> _Document extract_
• • • •

Massage Therapist and Their role in concussion management
Current best practices for concussion management emphasizes early intervention, which can lessen symptoms and promote recovery, leading to a better outcomes. Concussions need to be properly identified and treated to minimize patients suffering and reduce the life disturbance caused by concussions and post- concussion syndrome. The gold standard for acute concussion recovery is physical and cognitive rest.
Immediate Steps a Massage Therapist can take to incorporate concussion management into their practice
Massage Therapy may be recommended by physicians as part of the concussion management treatment plan. Develop confidence in your approach, when patients come in with a concussion they are in vulnerable state, they want a healthcare practitioner they can trust their health to. Patients are looking for reassurance in ability to get better. It is important to use a biopsychosocial approach to pain in order to appreciate the complex and special needs of this demographic. Take time to set up your room so there are options available for patients that are experiencing photosensitivity (sight sensitivity) and phonosensitivity (sound sensitivity). Be aware of hypersensitivities and irritability.
When working with an athlete who has suffered a concussion here are some questions to keep in mind.
- Was this your first concussion?
- Have you been assessed by a physician yet?
- What symptoms are you currently experiencing?
- What is your goal with massage therapy?
- What special precautions do you need? ie. positioning, lighting and sound.
Patients with chronic headache pain may often receive Botox injections, these injections can have side effects that massage therapists should be aware of, I would never directly massage over an area treated within 72hrs. The effect of botulinum toxin may affect areas away from the injection site and cause serious symptoms including: loss of strength and all-over muscle weakness, double vision, blurred vision and drooping eyelids, hoarseness or change or loss of voice (dysphonia), trouble saying words clearly (dysarthria), trouble breathing, trouble swallowing.

• • • •

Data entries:
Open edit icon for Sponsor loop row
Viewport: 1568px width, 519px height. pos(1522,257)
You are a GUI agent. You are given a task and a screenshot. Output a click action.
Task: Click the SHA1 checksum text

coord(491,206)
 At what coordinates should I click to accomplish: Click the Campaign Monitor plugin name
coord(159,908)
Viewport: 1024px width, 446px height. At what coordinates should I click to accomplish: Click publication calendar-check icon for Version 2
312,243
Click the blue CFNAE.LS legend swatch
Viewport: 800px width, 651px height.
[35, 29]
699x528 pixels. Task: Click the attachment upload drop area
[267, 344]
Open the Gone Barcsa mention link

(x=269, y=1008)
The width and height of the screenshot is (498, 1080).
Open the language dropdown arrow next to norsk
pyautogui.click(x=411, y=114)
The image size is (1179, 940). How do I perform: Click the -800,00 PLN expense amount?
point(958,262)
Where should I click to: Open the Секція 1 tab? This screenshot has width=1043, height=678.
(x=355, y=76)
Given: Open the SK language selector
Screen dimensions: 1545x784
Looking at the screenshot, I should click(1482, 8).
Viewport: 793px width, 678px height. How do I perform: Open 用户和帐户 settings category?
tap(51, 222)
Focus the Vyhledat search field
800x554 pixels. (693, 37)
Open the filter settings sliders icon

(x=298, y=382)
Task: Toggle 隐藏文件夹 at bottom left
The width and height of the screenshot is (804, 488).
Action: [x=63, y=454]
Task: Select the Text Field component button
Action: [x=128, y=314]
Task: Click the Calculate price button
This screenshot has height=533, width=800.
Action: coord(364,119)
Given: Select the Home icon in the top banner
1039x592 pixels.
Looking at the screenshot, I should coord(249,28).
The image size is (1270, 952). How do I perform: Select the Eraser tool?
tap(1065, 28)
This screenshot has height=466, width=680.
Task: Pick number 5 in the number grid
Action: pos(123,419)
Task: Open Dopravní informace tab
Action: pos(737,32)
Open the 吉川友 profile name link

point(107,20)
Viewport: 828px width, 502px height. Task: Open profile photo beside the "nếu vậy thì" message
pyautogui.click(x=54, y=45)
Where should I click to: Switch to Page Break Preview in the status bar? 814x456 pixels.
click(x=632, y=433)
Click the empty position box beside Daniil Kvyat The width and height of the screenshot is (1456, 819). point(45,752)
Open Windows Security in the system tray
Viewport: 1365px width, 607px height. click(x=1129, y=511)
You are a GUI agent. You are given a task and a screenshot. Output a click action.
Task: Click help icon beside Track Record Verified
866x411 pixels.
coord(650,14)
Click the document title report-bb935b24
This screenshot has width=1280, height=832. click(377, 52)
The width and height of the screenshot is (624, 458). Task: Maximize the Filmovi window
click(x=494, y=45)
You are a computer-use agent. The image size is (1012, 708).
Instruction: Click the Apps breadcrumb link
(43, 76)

• • • •

> _Tasks for this exercise_
1. Could you write out the passage on concussion management word for word, starting at "Immediate Steps a" and ending at "hypersensitivities and irritability."?
2. Does the passage on concussion management agree with each statement below? Answer yes or no for each, and quote the exact words from the passage that decide it.
(a) Physical and cognitive rest is the gold standard for acute concussion recovery.
(b) The writer would directly massage over an area treated with Botox 24 hours earlier.
(c) Phonosensitivity refers to sensitivity to sight.

> _Solutions_
1.
Immediate Steps a Massage Therapist can take to incorporate concussion management into their practice
Massage Therapy may be recommended by physicians as part of the concussion management treatment plan. Develop confidence in your approach, when patients come in with a concussion they are in vulnerable state, they want a healthcare practitioner they can trust their health to. Patients are looking for reassurance in ability to get better. It is important to use a biopsychosocial approach to pain in order to appreciate the complex and special needs of this demographic. Take time to set up your room so there are options available for patients that are experiencing photosensitivity (sight sensitivity) and phonosensitivity (sound sensitivity). Be aware of hypersensitivities and irritability.

2.
(a) Yes: "The gold standard for acute concussion recovery is physical and cognitive rest."
(b) No: "I would never directly massage over an area treated within 72hrs."
(c) No: "phonosensitivity (sound sensitivity)"